Lewisham Road, London. 1965
During the 'swinging sixties' I was an art student in London. At weekends you might find me in my red leather boots, mini skirt and butcher's boy cap sauntering down Carnaby Street or along the King's Road. I lived in a bedsit on the Lewisham Road. The Indian landlord and his wife lived in the basement and the wonderful smell of cooking spices drifted up to my room on the ground floor. The rooms above me were crammed with other students. All of us shared the same bathroom which had French windows leading out into the long back garden, a space left to riot as it wished, entirely covered in rose bay willow herb. You know what they say about the sixties, that if you remember them you weren't really there. But I remember every aspect of 1965 very clearly.

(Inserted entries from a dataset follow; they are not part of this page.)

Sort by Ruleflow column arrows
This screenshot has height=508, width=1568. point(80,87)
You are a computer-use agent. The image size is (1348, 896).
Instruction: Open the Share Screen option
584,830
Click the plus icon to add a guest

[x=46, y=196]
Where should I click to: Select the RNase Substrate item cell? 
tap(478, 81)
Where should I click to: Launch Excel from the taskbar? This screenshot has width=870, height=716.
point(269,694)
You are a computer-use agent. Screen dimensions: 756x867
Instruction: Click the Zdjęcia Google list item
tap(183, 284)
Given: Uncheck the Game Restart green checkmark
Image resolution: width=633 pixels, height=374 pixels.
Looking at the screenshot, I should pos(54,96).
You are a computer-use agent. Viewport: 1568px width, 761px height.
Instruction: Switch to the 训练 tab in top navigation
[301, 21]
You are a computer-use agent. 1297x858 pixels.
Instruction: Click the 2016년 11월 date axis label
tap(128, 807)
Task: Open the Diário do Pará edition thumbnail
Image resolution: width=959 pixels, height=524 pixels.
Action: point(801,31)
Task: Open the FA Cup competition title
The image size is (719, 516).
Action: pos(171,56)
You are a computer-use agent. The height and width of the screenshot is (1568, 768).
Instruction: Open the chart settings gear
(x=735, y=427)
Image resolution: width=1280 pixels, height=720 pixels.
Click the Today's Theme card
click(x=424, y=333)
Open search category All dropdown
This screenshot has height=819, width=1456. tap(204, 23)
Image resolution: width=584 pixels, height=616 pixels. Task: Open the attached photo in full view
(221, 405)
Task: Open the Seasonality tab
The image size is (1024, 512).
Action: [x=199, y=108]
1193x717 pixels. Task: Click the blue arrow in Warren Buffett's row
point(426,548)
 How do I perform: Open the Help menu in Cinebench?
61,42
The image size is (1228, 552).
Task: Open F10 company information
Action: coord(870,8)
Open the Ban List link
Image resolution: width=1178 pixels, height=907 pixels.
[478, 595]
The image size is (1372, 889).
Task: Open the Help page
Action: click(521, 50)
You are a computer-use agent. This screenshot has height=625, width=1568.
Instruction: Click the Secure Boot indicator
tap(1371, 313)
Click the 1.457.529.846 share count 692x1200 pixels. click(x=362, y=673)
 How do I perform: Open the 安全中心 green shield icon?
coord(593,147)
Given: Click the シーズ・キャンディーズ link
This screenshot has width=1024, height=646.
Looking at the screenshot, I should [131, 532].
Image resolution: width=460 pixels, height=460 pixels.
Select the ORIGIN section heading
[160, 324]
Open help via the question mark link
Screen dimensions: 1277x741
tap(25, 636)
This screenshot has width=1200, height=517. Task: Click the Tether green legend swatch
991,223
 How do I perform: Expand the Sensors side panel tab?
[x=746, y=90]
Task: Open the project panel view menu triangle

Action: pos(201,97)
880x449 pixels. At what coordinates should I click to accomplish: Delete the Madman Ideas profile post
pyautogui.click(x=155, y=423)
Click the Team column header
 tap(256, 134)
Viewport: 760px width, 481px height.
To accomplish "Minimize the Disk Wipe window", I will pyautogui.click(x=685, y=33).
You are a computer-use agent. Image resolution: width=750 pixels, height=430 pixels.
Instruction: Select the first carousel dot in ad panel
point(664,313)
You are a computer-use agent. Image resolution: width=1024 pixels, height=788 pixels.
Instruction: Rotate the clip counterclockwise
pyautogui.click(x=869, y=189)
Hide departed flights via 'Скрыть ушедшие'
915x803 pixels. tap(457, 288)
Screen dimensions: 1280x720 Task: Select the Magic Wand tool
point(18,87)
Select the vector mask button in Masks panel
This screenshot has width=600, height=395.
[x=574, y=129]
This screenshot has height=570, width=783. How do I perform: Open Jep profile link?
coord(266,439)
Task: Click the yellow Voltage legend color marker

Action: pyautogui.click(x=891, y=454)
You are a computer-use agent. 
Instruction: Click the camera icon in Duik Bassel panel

Before coming to London I had spent four years as a fine art student at a northern art school. In the spring of '65 the young life model became pregnant. She asked me to lend her money as she was desperate to have an abortion. I lived carefully on my grant and small sum of scholarship money and was relieved that I had no moral decision to make and could honestly say that I didn't have any money to spare. No one else was prepared to lend her money for this illegal and life-risking deed and she went on to carry the child. Then a girl in my year discovered that she was pregnant. She and her boyfriend were delighted! I have photo of us all in the studio, mum-to-be with an ENORMOUS belly, her face smiling broadly above.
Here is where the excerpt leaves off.